Final Fantasy Versus XIII

Alla fine, però, vuoi per le troppe ambizioni, ogni idea è crollata su sé stessa, e ciò è avvenuto insieme alla Fabula Nova Crystallis, che non è mai riuscita a decollare. Tirando le somme, dunque, si può affermare che la Royal Edition di Final Fantasy XV intende rilanciare l’Action-RPG di Square Enix in grande stile, tentando di dare nuovo risalto alla storia ambientata nel mondo di Eos. Tuttavia, c’è ancora tanto lavoro da fare, e i giocatori che hanno pagato il prezzo intero del titolo sono rimasti i più scottati tra tutti, e a buona ragione. Ma dovrebbero dare una nuova possibilità a quanto realizzato da Tabata?
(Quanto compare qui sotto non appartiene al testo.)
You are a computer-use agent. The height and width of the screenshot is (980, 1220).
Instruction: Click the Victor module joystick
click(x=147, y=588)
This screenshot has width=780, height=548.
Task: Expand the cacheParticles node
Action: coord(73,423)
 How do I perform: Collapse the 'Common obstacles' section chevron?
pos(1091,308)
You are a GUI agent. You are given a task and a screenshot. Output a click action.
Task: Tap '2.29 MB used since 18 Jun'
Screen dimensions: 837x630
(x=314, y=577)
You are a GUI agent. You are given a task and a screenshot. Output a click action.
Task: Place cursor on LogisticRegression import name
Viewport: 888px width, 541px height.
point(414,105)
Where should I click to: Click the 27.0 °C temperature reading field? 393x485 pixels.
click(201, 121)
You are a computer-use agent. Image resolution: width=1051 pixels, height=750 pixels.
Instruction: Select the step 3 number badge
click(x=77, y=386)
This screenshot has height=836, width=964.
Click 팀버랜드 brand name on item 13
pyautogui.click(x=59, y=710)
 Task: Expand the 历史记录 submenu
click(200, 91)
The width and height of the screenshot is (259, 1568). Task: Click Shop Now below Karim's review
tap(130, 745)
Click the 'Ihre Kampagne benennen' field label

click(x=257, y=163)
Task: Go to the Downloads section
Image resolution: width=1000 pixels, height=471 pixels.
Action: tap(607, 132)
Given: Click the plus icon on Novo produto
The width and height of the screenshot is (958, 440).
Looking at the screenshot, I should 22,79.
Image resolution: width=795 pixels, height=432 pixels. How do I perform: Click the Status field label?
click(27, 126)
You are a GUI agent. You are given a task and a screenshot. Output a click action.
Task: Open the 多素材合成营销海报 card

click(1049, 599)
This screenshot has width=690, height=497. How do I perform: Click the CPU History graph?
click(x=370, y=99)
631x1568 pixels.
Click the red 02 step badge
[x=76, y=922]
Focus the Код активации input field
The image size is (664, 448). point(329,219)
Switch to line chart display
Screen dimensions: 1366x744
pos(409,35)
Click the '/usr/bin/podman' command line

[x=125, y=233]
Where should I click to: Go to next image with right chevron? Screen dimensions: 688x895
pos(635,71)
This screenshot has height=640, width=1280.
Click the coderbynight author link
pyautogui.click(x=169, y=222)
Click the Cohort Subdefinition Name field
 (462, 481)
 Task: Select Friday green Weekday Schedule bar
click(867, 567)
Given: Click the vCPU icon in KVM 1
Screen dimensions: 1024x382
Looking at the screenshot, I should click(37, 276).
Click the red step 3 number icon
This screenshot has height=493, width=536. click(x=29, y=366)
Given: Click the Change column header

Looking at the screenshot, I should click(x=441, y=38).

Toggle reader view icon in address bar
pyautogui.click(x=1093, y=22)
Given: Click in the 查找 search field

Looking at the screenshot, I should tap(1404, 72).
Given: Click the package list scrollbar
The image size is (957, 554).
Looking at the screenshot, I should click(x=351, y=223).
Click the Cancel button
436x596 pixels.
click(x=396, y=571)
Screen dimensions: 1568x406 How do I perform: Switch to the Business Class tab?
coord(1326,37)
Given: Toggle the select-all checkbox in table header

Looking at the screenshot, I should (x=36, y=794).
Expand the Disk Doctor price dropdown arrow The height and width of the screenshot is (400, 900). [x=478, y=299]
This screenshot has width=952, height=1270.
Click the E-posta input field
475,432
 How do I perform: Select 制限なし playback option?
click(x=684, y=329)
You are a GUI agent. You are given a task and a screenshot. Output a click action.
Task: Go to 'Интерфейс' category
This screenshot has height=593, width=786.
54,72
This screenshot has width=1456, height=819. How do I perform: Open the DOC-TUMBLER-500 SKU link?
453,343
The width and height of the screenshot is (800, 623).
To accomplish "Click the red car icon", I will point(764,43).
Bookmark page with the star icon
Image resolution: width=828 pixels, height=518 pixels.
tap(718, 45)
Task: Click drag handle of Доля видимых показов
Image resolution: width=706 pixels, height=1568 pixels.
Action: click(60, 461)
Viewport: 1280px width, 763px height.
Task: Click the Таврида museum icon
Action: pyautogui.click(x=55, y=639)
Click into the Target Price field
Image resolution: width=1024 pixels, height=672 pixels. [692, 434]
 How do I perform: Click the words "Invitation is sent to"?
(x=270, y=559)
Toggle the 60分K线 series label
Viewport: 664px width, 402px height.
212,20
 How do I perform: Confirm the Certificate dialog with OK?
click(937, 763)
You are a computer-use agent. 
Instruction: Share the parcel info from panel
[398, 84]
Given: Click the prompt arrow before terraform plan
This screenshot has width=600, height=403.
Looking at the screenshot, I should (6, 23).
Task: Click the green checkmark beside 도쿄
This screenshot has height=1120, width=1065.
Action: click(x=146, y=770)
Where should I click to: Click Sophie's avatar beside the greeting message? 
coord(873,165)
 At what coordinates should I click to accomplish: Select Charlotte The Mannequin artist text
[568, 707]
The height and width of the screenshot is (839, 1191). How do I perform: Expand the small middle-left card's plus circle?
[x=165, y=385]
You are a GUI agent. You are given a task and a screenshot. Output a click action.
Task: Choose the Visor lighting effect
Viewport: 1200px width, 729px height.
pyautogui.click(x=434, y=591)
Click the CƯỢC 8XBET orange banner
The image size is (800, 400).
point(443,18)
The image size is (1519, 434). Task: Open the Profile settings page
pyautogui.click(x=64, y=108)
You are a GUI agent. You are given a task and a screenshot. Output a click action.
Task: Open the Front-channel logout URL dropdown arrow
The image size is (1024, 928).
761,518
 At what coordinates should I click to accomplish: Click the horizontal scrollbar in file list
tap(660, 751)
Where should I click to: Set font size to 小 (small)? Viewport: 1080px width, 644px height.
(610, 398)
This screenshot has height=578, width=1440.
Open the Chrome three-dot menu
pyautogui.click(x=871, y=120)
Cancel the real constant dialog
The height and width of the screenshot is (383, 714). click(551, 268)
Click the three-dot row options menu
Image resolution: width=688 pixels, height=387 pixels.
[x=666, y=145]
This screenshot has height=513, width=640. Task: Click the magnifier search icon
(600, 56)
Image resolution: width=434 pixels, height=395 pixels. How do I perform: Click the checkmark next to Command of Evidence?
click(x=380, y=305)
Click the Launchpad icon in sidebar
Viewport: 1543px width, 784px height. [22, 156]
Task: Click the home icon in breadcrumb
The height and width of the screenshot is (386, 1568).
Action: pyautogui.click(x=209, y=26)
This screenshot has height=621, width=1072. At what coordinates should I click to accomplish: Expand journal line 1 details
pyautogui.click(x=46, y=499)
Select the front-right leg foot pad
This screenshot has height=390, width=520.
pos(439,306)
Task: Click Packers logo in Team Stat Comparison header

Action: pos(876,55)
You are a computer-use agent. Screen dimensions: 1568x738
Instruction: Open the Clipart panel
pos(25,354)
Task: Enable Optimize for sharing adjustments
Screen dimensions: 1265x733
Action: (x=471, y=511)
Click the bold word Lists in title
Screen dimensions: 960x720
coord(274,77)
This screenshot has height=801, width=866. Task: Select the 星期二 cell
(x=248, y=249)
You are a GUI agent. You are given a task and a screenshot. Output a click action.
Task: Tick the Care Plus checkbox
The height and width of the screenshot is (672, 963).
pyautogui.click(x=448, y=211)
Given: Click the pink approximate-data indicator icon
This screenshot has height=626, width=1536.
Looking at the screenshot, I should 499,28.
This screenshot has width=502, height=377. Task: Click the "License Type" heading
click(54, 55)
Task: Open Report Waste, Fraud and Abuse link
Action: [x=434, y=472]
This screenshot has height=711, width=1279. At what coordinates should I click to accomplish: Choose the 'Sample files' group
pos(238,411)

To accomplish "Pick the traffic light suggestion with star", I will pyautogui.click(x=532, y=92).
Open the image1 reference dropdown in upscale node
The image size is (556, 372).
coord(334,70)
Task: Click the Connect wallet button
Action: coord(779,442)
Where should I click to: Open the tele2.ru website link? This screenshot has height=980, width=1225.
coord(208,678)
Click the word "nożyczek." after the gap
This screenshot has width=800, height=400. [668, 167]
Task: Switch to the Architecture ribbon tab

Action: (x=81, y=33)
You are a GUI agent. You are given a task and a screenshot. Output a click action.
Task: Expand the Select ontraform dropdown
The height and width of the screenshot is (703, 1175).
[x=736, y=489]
Probabilmente sì, poiché il risultato li sorprenderà sotto ogni aspetto, sebbene ci si auguri che questa non diventi un’abitudine per l’industria videoludica. Rilasciare titoli di così grande rilievo palesemente incompleti rappresenta un’ingiustizia nei confronti tanto del prodotto, quanto soprattutto dell’appassionato, che deve combattere affinché ciò non avvenga più. Ci auguriamo dunque che quello di Final Fantasy XV rimanga un caso isolato all’interno di Square Enix, e che non diventi una cattiva abitudine anche per il futuro. Il timore è che una sorte simile possa accadere anche a Kingdom Hearts III, anch’esso attorniato da un alone di mistero e divenuto negli anni leggendario. D’altronde, maggiori sono le aspettative che si creano nei confronti di un titolo, più sarà probabile che i giocatori ne rimangano insoddisfatti al momento della fatidica uscita. Ciò, in buona parte, è stato proprio causato dalla spasmodica attesa, che ha portato i fan a idealizzare il gioco e, di conseguenza, a dimenticarsi che la perfezione non esiste.